Re: [PATCH v6 08/42] x86/sev-es: initialize sev_status/features within #VC handler

From: Dr. David Alan Gilbert
Date: Thu Oct 21 2021 - 11:56:21 EST


* Borislav Petkov (bp@xxxxxxxxx) wrote:
> On Wed, Oct 20, 2021 at 11:10:23AM -0500, Michael Roth wrote:
> > At which point we then switch to using the CPUID table? But at that
> > point all the previous CPUID checks, both SEV-related/non-SEV-related,
> > are now possibly not consistent with what's in the CPUID table. Do we
> > then revalidate?
>
> Well, that's a tough question. That's basically the same question as,
> does Linux support heterogeneous cores and can it handle hardware
> features which get enabled after boot. The perfect example is, late
> microcode loading which changes CPUID bits and adds new functionality.
>
> And the answer to that is, well, hard. You need to decide this on a
> case-by-case basis.

I can imagine a malicious hypervisor trying to return different cpuid
answers to different threads or even the same thread at different times.
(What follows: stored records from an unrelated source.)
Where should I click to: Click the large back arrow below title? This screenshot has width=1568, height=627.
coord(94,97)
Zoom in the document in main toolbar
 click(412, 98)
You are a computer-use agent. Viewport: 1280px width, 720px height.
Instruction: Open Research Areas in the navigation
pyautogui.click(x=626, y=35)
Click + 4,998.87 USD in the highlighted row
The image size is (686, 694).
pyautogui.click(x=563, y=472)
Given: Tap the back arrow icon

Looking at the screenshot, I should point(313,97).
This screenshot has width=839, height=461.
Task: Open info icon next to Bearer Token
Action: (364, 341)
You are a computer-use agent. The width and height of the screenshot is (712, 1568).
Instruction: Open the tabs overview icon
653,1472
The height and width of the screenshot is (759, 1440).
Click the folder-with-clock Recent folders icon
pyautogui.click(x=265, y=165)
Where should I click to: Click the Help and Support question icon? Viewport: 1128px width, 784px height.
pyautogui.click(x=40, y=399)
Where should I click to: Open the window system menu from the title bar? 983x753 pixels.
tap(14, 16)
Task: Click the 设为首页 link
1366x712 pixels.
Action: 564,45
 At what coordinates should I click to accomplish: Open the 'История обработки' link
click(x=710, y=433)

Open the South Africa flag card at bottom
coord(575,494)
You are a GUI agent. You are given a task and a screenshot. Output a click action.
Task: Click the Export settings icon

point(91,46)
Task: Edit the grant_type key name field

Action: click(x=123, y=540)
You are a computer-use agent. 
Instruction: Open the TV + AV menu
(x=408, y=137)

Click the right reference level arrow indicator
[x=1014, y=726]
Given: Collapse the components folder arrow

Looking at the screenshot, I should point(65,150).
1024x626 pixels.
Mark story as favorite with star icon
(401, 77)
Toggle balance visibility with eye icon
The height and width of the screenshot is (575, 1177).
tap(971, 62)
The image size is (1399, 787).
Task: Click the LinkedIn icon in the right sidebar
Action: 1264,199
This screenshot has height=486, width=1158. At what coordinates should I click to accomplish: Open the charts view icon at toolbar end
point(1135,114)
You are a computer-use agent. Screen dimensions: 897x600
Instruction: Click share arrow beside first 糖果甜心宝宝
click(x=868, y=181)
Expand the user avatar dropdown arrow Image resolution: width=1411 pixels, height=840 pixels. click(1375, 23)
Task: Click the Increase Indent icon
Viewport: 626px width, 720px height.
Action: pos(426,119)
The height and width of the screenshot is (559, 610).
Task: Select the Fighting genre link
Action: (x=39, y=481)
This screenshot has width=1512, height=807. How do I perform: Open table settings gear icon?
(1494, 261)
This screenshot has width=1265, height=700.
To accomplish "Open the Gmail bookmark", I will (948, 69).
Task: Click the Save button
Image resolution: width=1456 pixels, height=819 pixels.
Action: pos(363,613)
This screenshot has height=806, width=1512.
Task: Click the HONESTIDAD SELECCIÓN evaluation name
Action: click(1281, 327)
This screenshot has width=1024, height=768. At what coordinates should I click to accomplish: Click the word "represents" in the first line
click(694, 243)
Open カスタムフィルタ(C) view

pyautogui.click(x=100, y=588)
> But isn't it that the SNP CPUID page will be parsed early enough anyway
> so that kernel proper will see only SNP CPUID info and init properly
> using that?
>
> > Even a non-malicious hypervisor might provide inconsistent values
> > between the two sources due to bugs, or SNP validation suppressing
> > certain feature bits that hypervisor otherwise exposes, etc.
>
> There's also migration, lemme point to a very recent example:
>
> https://lore.kernel.org/r/20211021104744.24126-1-jane.malalane@xxxxxxxxxx

Ewww.

> which is exactly what you say - a non-malicious HV taking care of its
> migration pool. So how do you handle that?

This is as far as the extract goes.